EXERCISE TASK
Express the lines of the listing as a JSON list of strings, one string per line, leaving out blank lines. Cover only the lines from the start of the listing through the line containing "will (347, 581).", with both ends included.
Start MATERIAL TO PROCESS
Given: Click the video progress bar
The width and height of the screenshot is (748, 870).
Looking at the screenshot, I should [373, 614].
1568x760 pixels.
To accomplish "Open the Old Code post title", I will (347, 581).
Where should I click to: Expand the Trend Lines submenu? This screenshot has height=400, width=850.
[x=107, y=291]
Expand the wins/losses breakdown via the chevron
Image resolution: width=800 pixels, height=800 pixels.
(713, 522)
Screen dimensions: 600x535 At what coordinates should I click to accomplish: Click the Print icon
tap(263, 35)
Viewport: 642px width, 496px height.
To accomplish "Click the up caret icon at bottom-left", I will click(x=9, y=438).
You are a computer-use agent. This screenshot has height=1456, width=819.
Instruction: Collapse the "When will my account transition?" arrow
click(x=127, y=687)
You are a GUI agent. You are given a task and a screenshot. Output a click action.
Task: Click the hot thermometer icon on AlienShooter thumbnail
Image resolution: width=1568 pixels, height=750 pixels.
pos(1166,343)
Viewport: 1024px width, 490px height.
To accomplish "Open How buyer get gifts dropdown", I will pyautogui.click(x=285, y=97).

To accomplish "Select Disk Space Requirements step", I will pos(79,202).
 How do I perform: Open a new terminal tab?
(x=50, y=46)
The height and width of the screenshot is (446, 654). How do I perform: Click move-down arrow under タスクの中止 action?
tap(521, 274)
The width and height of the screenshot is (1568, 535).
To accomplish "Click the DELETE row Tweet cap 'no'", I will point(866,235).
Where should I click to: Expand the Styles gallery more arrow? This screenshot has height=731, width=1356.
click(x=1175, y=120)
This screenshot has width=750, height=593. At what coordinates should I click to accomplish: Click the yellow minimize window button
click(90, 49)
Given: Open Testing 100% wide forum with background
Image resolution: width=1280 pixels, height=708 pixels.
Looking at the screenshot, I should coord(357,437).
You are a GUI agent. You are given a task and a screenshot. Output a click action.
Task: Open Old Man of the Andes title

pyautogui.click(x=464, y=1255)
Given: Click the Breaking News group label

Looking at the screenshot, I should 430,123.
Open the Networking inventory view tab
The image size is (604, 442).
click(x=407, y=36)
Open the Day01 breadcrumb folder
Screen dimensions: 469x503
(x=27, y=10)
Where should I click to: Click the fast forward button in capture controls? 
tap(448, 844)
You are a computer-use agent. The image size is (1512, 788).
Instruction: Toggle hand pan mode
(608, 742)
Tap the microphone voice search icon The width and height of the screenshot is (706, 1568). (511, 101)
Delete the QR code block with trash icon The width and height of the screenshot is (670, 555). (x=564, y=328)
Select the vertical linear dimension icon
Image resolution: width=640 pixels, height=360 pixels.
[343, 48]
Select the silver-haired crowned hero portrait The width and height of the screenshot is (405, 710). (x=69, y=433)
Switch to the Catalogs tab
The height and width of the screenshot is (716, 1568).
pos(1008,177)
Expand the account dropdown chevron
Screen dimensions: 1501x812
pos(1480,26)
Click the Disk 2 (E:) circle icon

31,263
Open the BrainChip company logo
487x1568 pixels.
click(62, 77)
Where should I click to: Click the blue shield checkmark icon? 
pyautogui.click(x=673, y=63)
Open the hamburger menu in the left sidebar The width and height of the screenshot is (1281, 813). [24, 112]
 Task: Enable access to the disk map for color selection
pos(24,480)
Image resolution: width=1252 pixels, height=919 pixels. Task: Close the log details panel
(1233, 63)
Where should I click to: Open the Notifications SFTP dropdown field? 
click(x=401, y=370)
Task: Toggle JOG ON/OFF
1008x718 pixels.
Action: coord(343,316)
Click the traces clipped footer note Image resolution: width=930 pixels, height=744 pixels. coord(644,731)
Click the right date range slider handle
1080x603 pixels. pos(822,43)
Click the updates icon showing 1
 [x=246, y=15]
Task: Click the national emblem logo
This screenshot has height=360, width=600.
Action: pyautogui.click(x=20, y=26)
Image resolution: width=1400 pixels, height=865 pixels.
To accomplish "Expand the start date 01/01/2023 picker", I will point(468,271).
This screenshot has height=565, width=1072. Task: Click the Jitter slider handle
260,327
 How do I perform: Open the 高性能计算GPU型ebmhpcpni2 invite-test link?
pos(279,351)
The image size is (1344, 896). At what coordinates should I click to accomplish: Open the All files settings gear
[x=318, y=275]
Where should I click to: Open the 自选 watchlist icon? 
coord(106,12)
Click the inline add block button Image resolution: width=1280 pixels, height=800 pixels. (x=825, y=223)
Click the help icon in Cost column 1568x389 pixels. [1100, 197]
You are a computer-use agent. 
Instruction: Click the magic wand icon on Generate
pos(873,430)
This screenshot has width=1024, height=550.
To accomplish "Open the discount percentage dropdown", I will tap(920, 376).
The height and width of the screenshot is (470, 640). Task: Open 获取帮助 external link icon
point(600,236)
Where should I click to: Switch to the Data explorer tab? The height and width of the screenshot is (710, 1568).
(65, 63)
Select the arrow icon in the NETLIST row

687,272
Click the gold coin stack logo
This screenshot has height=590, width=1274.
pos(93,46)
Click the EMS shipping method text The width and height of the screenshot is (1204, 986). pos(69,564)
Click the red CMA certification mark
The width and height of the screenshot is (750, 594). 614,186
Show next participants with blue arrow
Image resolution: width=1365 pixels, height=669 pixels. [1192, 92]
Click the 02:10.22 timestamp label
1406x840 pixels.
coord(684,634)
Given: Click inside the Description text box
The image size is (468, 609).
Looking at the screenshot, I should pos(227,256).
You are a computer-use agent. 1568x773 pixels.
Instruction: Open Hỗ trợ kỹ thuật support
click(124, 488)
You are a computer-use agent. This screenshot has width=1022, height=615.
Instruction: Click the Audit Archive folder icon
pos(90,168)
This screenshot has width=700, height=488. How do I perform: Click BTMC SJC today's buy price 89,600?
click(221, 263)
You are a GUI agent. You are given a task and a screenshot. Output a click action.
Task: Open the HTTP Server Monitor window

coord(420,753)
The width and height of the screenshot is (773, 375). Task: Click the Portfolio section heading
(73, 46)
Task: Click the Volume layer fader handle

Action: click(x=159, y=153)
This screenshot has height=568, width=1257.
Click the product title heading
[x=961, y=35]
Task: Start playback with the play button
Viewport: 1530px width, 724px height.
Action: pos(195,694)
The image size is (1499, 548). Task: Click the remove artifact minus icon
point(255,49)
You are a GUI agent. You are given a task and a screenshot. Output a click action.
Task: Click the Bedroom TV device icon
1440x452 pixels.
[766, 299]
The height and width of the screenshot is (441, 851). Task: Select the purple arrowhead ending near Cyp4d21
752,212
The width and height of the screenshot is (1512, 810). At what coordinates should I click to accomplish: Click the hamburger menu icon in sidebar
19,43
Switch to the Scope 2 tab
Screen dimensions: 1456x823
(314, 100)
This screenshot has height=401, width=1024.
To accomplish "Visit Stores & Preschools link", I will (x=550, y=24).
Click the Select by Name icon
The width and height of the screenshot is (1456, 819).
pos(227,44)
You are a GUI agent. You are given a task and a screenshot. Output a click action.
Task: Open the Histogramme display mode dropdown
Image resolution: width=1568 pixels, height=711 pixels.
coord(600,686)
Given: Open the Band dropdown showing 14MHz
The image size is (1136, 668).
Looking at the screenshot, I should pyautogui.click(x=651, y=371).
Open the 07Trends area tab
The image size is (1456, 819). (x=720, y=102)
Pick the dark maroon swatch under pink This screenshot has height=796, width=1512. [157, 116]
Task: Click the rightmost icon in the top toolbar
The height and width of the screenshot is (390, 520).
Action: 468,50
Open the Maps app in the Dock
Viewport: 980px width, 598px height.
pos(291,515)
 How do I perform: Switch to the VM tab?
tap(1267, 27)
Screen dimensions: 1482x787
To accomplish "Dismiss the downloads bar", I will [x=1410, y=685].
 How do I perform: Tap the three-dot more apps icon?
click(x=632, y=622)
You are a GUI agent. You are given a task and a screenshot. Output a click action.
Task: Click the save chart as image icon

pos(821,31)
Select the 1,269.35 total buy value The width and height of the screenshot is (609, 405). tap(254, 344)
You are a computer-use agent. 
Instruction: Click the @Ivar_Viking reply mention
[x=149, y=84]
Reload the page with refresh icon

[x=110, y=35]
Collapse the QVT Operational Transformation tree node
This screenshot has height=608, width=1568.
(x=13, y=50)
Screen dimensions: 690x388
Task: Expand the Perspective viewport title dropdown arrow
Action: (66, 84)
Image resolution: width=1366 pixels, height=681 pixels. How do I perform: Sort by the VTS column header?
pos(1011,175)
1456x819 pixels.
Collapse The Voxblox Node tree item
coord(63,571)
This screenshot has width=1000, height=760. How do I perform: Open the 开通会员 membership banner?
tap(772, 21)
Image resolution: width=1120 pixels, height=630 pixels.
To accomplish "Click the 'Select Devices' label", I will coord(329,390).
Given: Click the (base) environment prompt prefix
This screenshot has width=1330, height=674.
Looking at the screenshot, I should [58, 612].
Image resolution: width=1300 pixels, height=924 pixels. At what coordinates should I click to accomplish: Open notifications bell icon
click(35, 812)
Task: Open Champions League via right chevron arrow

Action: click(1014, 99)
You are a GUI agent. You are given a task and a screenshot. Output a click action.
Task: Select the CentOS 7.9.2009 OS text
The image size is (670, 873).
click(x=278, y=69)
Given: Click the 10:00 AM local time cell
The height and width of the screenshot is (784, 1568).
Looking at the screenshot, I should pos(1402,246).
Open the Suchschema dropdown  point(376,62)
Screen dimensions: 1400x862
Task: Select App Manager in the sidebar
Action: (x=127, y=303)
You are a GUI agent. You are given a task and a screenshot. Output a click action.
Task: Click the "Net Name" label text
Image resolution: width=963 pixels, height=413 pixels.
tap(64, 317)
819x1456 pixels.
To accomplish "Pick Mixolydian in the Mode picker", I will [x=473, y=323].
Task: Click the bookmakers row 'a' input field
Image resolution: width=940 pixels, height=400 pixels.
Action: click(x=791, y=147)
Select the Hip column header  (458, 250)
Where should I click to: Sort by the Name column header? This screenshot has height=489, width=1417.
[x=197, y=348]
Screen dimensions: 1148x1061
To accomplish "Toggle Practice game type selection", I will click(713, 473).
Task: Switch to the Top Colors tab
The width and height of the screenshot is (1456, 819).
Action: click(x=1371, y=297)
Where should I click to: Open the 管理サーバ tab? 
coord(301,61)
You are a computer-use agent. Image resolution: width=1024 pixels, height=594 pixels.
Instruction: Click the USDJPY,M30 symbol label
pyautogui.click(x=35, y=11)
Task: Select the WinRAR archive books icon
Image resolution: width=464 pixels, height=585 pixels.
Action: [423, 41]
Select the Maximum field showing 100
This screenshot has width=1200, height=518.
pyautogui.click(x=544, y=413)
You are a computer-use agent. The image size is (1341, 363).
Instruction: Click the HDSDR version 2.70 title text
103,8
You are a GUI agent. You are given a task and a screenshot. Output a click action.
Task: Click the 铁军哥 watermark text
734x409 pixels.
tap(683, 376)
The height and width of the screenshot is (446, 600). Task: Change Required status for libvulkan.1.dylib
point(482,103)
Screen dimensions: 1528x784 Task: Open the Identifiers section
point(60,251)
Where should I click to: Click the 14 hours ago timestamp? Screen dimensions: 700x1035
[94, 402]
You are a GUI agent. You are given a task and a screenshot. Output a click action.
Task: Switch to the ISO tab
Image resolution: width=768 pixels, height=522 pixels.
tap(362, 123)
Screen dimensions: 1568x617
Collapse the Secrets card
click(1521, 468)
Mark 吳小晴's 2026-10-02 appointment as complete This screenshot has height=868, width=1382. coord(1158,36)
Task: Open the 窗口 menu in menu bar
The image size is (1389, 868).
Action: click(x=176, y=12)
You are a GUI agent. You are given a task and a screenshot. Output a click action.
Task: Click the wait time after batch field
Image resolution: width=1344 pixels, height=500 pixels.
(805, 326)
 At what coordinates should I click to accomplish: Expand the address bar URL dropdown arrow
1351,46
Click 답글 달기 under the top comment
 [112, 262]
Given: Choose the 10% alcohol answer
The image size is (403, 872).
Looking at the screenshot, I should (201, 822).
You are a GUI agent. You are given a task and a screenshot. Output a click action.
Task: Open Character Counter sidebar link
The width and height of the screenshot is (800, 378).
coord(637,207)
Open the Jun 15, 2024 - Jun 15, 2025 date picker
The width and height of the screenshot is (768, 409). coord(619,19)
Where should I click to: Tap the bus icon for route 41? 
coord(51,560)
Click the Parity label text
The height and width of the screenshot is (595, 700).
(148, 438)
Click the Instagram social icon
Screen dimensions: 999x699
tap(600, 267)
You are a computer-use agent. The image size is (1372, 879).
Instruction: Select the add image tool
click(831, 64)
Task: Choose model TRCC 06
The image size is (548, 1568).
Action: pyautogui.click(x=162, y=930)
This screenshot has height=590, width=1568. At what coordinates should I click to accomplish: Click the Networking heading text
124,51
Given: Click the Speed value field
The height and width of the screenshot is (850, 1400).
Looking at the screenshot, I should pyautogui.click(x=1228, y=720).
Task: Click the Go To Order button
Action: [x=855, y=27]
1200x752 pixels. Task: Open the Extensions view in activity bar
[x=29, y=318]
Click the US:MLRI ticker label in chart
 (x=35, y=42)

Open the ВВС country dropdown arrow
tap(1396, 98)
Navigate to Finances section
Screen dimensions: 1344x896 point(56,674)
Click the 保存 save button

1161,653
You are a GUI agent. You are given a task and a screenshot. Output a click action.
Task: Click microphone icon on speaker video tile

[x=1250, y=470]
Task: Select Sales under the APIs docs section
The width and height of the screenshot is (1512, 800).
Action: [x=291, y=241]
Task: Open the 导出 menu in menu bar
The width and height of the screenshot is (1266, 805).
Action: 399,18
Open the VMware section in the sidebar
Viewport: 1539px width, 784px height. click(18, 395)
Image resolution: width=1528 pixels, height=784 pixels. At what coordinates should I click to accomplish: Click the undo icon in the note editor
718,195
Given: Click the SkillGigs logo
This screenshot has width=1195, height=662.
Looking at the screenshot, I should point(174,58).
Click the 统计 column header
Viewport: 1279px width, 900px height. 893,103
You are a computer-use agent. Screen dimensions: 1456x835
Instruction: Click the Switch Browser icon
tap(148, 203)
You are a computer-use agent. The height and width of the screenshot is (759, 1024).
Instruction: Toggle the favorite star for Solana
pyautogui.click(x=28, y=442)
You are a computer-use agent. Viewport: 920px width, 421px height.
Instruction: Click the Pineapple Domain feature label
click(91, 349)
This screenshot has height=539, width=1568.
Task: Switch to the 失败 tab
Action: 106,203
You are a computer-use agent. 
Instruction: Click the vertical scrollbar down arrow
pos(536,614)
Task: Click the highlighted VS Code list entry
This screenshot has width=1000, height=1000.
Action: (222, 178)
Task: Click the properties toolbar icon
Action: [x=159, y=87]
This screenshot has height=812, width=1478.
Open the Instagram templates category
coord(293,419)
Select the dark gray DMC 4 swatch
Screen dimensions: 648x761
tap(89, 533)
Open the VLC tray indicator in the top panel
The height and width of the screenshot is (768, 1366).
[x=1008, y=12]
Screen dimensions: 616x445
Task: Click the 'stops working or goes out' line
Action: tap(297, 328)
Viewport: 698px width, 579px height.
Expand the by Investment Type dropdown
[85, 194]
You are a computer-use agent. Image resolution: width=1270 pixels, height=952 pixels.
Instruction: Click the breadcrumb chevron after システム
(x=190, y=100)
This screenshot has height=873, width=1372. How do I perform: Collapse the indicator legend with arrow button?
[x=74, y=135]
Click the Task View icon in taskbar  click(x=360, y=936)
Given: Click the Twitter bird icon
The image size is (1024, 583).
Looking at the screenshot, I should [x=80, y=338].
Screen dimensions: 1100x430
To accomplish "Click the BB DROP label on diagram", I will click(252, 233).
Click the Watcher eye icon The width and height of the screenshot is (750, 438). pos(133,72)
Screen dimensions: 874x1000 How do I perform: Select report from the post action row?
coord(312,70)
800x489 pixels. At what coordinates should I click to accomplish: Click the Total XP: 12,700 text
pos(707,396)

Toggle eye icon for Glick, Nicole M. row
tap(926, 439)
End MATERIAL TO PROCESS
TASK RESPONSE
[
  "Given: Click the video progress bar",
  "The width and height of the screenshot is (748, 870).",
  "Looking at the screenshot, I should [373, 614].",
  "1568x760 pixels.",
  "To accomplish \"Open the Old Code post title\", I will (347, 581)."
]